- I don’t know why I do half the things I do, yesterday I went to register a subject that I really don’t need. I already have enough credits to graduate this September but I still use delaying tactics, am I that scared of growing up and going into the workplace?
- Speaking of things I did yesterday, I met up with people I used to attend lecturers with and most of them are either finishing up their B Tech degrees or planning on starting this semester, this got me thinking about my little failures. Honestly speaking I should be doing my B Tech right now, I should have graduated in April, I still don’t know why I’m at the point where I’m at right now. Everybody seems to a clear idea as to what direction they want to take, I don’t. 2007 the thought of being involved in hydroelectric power plants/ pump storage scheme was exciting now I couldn’t give a fuck about kaplan turbines. 2008 I was all about Steam generation, control and distribution, exactly two months ago I desperately wanted to work for ESKOM and now for some reason I’ve gotten interested in wind energy, I’m following so called “wind turbine experts” on twitter and have spend most of my time casually reading about wind energy industry in South Africa. I’m pretty certain this is just a phase and in a few months time something else will catch my attention. Bloody gremlins, when will I know what I want to do when I “grow up”?
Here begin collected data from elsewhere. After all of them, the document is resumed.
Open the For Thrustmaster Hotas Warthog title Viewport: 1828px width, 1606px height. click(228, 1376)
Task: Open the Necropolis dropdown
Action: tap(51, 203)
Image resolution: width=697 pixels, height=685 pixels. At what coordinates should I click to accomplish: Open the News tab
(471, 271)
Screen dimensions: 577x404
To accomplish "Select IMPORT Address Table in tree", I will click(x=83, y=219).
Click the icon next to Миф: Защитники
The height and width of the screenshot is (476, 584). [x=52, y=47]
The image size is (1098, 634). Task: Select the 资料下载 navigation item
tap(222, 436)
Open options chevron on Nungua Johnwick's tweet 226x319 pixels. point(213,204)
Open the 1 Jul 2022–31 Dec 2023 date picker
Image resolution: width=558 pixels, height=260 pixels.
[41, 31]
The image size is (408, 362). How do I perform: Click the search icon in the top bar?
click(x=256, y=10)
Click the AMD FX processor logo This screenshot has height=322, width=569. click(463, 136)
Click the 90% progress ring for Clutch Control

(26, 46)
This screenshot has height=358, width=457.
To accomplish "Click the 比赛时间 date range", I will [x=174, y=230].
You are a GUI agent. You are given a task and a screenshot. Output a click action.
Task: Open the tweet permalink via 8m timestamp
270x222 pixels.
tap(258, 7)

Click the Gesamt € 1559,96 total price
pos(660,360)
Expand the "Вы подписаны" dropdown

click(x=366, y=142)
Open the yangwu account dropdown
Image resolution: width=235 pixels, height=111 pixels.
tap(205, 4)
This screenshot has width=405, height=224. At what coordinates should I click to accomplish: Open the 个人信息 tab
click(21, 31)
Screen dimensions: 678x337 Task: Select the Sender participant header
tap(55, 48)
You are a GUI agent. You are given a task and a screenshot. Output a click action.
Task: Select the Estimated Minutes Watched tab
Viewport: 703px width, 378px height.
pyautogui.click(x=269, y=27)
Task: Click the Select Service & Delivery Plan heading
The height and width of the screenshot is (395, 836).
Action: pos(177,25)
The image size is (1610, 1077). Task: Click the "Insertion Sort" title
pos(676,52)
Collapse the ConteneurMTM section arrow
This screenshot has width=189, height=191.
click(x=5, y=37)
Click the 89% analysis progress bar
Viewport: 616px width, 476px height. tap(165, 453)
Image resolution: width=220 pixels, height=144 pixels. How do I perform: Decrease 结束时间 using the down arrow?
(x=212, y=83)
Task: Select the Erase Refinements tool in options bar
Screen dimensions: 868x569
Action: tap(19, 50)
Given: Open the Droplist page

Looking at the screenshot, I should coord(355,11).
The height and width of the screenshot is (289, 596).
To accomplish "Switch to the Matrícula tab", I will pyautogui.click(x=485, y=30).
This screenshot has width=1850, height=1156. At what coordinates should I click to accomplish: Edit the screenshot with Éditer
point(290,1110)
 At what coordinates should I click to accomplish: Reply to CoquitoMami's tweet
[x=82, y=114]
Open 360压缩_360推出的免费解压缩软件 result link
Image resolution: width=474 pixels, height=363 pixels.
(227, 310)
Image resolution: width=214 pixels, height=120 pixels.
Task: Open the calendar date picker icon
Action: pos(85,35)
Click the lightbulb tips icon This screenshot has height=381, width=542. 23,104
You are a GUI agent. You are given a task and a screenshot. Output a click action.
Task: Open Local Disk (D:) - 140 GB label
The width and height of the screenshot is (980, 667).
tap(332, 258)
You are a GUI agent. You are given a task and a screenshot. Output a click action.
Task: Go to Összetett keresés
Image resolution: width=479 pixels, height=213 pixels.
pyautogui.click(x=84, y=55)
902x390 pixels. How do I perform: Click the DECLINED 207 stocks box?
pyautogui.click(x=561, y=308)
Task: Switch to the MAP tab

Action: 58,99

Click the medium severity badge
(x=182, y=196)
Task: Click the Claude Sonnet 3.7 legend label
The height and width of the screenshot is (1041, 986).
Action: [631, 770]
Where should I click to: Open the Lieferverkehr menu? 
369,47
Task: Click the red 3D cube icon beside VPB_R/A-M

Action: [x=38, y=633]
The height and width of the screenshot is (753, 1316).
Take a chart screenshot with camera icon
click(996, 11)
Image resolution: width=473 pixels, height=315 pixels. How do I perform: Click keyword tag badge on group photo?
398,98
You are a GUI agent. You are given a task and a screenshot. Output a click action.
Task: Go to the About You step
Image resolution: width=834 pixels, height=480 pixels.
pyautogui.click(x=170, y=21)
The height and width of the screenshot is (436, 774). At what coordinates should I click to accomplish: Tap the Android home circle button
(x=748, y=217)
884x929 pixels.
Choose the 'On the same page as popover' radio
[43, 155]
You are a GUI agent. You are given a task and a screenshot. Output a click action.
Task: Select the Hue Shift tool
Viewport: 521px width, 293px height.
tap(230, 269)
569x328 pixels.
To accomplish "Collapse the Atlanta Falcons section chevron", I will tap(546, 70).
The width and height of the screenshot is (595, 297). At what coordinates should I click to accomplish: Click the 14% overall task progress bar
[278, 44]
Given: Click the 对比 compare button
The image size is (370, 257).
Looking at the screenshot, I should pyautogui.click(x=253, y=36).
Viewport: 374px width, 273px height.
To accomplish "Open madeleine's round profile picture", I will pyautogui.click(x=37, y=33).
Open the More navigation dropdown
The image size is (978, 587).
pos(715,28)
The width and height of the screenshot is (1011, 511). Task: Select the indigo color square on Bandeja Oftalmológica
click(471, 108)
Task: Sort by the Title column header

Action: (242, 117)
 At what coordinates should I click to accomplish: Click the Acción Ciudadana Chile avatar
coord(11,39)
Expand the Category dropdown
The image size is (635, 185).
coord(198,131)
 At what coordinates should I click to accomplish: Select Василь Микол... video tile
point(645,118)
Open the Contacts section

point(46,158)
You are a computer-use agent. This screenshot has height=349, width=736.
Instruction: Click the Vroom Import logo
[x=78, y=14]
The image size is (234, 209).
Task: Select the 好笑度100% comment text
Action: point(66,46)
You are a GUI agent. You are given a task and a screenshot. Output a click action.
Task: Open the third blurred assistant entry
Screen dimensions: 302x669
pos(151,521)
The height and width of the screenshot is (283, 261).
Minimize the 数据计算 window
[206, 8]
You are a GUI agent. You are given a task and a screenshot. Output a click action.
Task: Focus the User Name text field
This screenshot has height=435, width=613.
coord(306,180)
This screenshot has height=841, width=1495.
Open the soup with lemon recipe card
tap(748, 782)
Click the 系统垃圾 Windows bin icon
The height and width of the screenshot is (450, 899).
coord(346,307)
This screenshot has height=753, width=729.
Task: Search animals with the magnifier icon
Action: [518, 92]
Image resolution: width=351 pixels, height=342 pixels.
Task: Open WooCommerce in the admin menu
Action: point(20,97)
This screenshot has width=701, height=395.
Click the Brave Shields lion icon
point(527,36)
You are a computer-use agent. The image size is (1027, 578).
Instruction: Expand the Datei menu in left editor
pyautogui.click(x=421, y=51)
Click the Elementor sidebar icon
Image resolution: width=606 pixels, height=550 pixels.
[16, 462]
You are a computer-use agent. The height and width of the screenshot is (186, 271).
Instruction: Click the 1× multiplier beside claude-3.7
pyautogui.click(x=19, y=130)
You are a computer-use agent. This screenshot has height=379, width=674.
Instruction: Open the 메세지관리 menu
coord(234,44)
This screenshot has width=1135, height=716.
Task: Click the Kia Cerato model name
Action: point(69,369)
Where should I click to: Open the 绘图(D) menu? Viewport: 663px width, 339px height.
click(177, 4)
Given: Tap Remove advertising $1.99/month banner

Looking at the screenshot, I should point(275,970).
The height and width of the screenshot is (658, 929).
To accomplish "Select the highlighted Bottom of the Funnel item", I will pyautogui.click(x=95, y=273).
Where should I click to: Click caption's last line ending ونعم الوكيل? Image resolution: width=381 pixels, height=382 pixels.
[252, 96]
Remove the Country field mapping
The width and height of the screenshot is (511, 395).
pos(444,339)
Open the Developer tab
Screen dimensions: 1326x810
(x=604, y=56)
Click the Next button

- Met up with an ex girlfriend this weekend, Made me realize how much our perception of someone gets filtered when we are still infatuated with them. Now that I feel nothing for her, I realize just how bitter she had gotten, I still love her though (in the most innocent kind of way) she’ll forever be known as the chick who took me off dating for two and a half years.
- The more I read my archives and things I’ve written in my journal these past months, the more I realize how ultra-critical I am of my self. I’m not that bad, I have exxagerated all my shortcomings and neglected to congratulate my self on all my achievements. For instance, the report stating the things I’ve done and learned these past six months at was awarded a distinction by the exam department, this is remarkable considering the fact that I did little to nothing here at the plant(ation) but instead of being happy I felt guilty that I got and undeserved score, WTF is wrong with me. Anyhoo, I’m going to be less critical of myself and my abilities.
- For some odd reason I keep getting e-mail from different right-wing Conservative blogs asking me to become a contributor for their blogs, this perplexes because 1) I’m black 2) I’m not American 3) Did I mention that I’m black.
- I’m very optimistic about the second half of 2009, The first half was shitty, mainly because I allowed it to be. I’m going to do everything in my power to make sure I have kick ass second half of 2009. wishing everyone a great second half of 2009 in spite of the recession.